(Data entries)
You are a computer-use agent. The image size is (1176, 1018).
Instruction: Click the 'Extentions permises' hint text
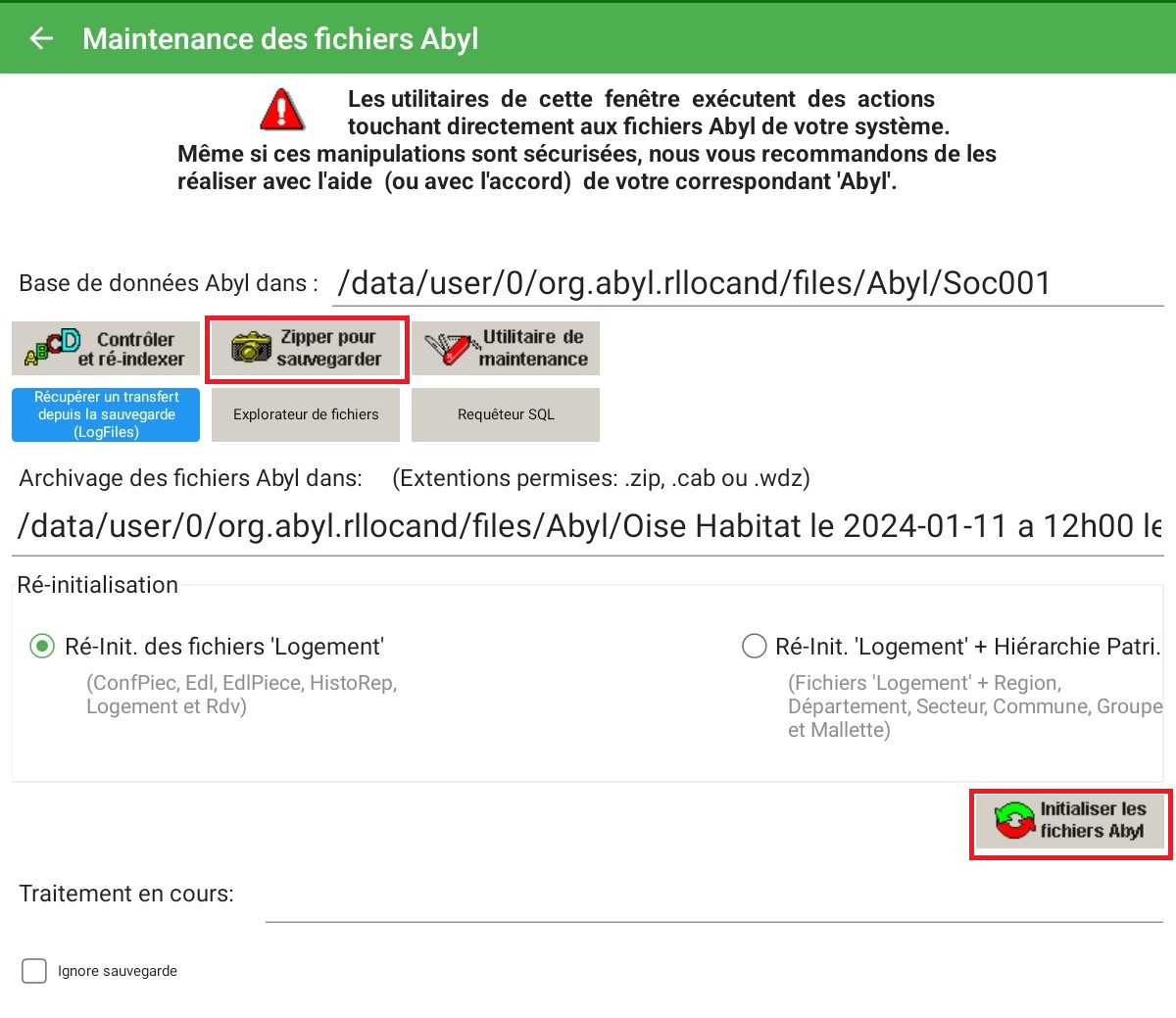pyautogui.click(x=601, y=478)
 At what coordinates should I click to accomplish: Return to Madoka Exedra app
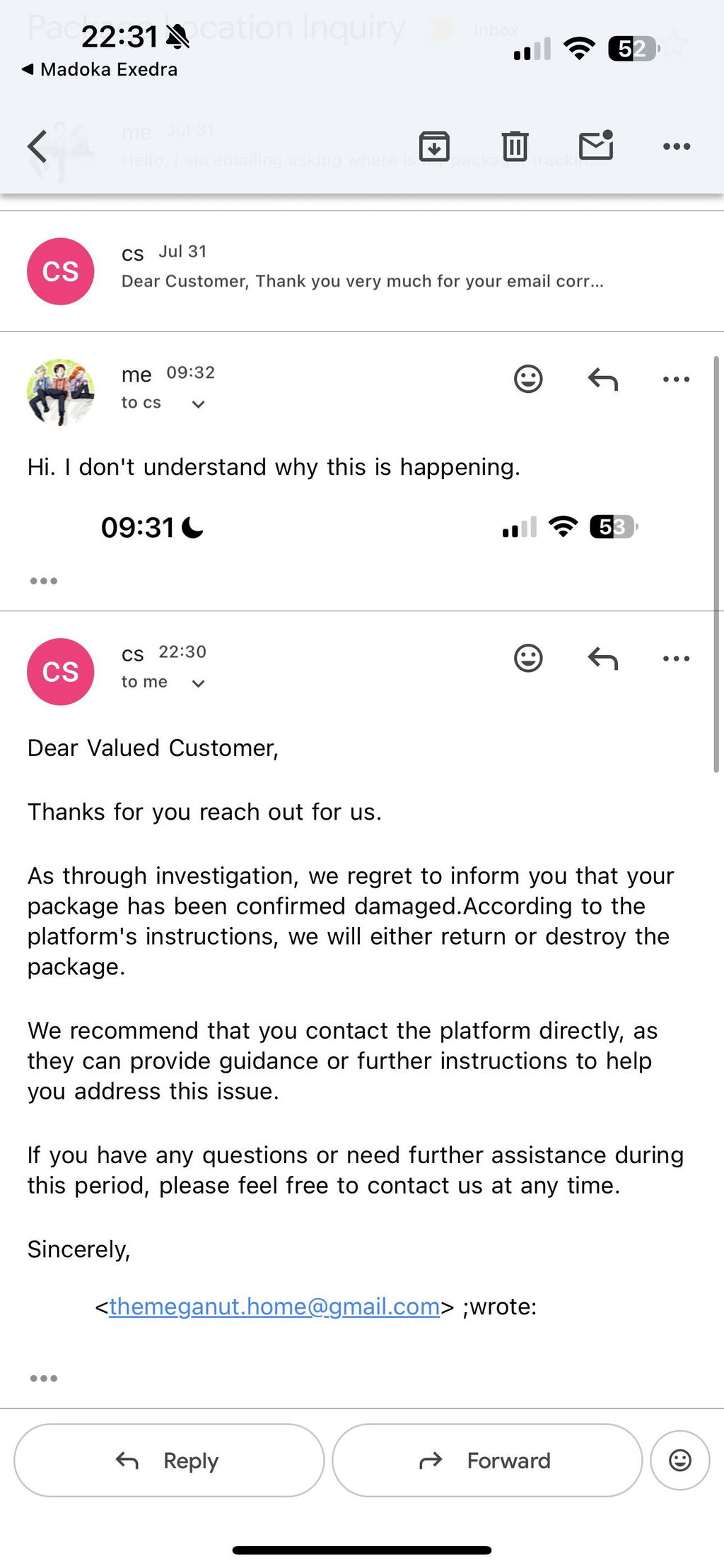pyautogui.click(x=100, y=69)
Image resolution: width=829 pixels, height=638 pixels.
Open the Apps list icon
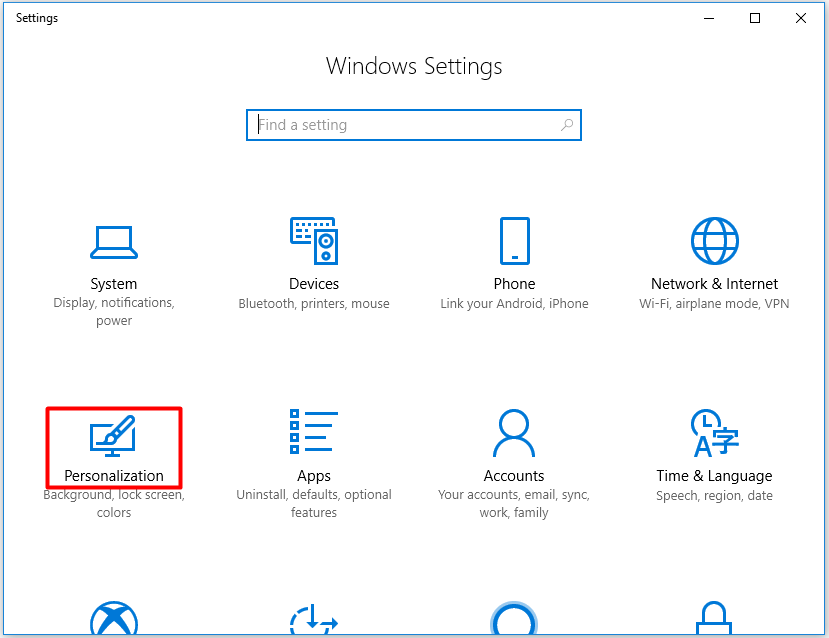click(x=314, y=432)
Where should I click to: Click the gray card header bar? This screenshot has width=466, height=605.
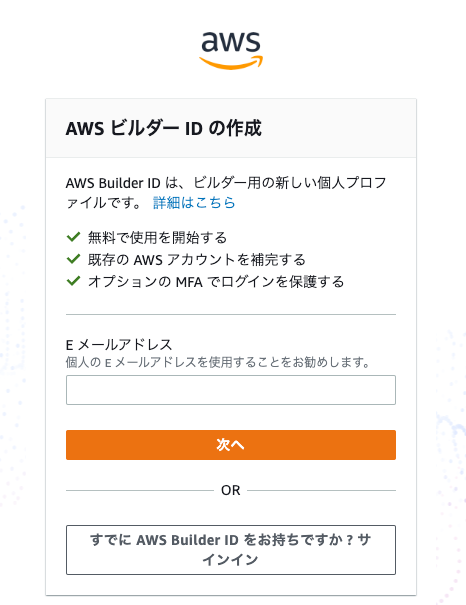point(231,128)
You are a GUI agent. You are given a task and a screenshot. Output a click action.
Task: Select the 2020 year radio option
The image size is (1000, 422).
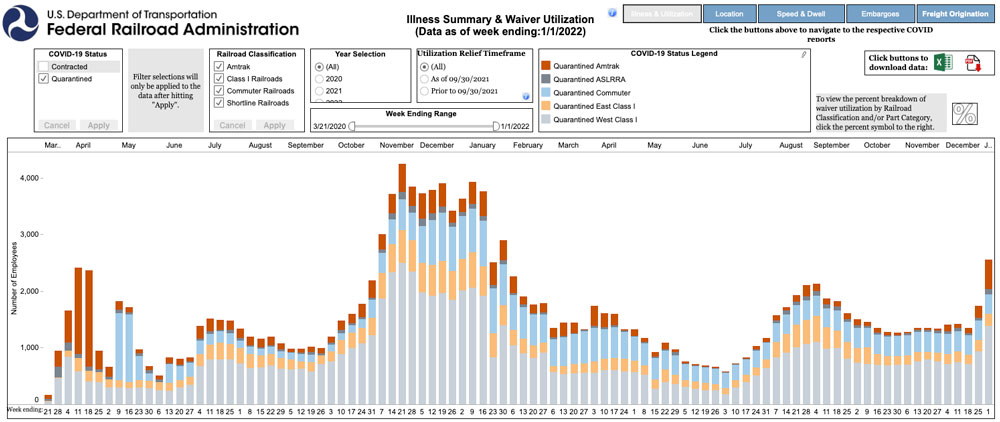pos(319,78)
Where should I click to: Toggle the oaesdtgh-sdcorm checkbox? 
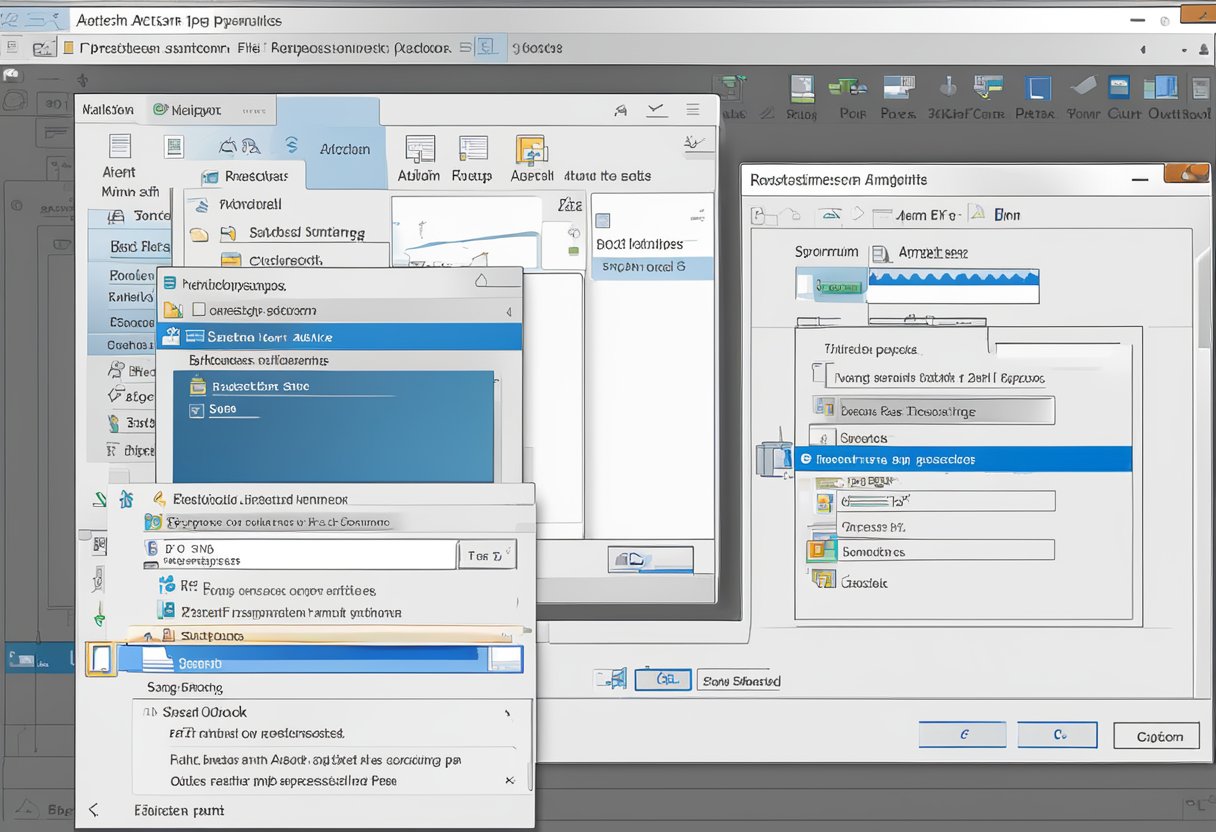point(198,310)
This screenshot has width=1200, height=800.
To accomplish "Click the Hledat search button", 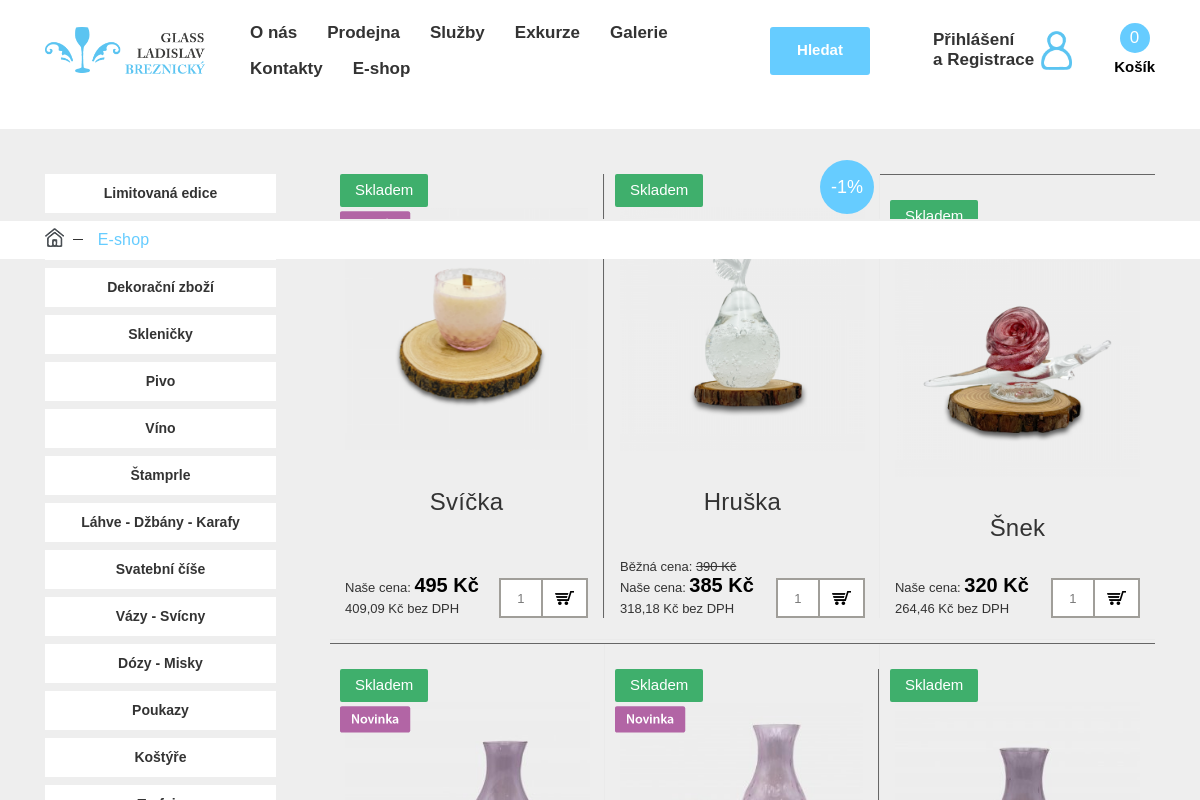I will pyautogui.click(x=820, y=51).
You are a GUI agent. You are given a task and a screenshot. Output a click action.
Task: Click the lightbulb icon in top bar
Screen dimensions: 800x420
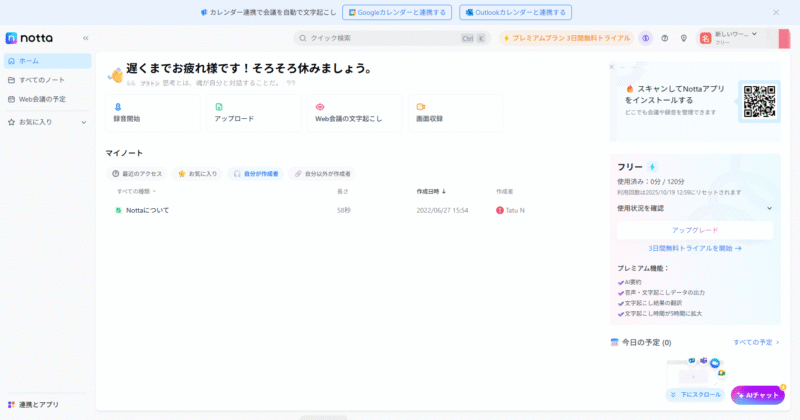pos(683,38)
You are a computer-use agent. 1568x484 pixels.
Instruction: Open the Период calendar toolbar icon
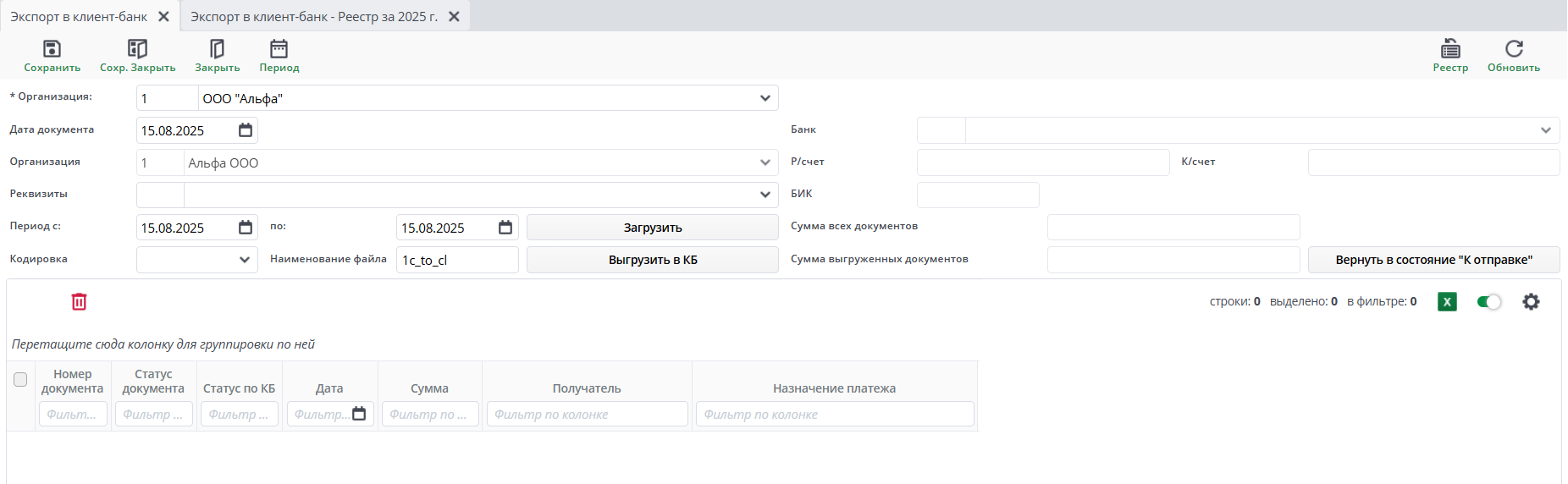(279, 49)
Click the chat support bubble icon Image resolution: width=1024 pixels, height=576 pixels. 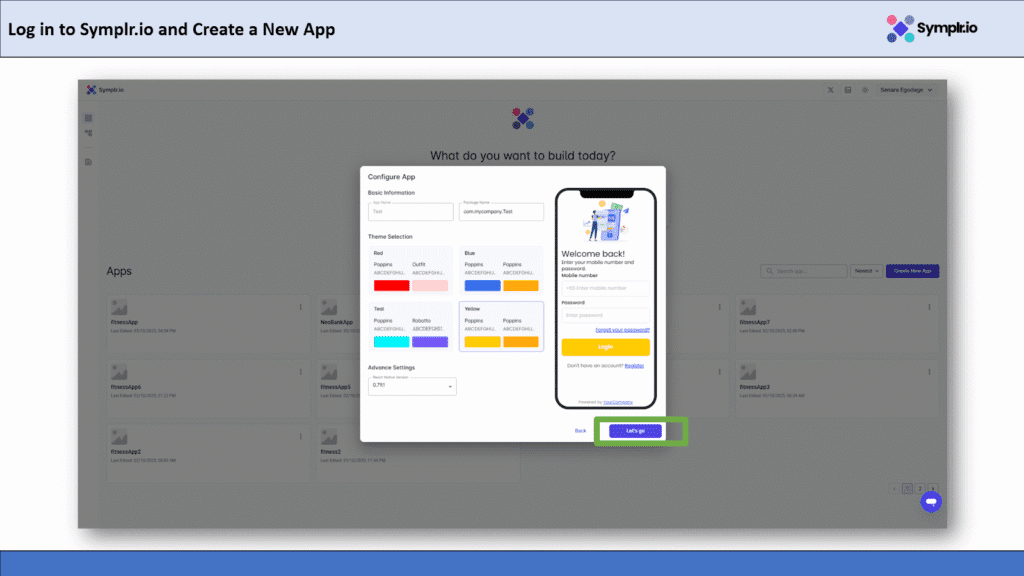pos(930,501)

AIM OF THE TASK:
Answer with one number: how many lines of the entries above include the word "agent".

RESPONSE BOX:
4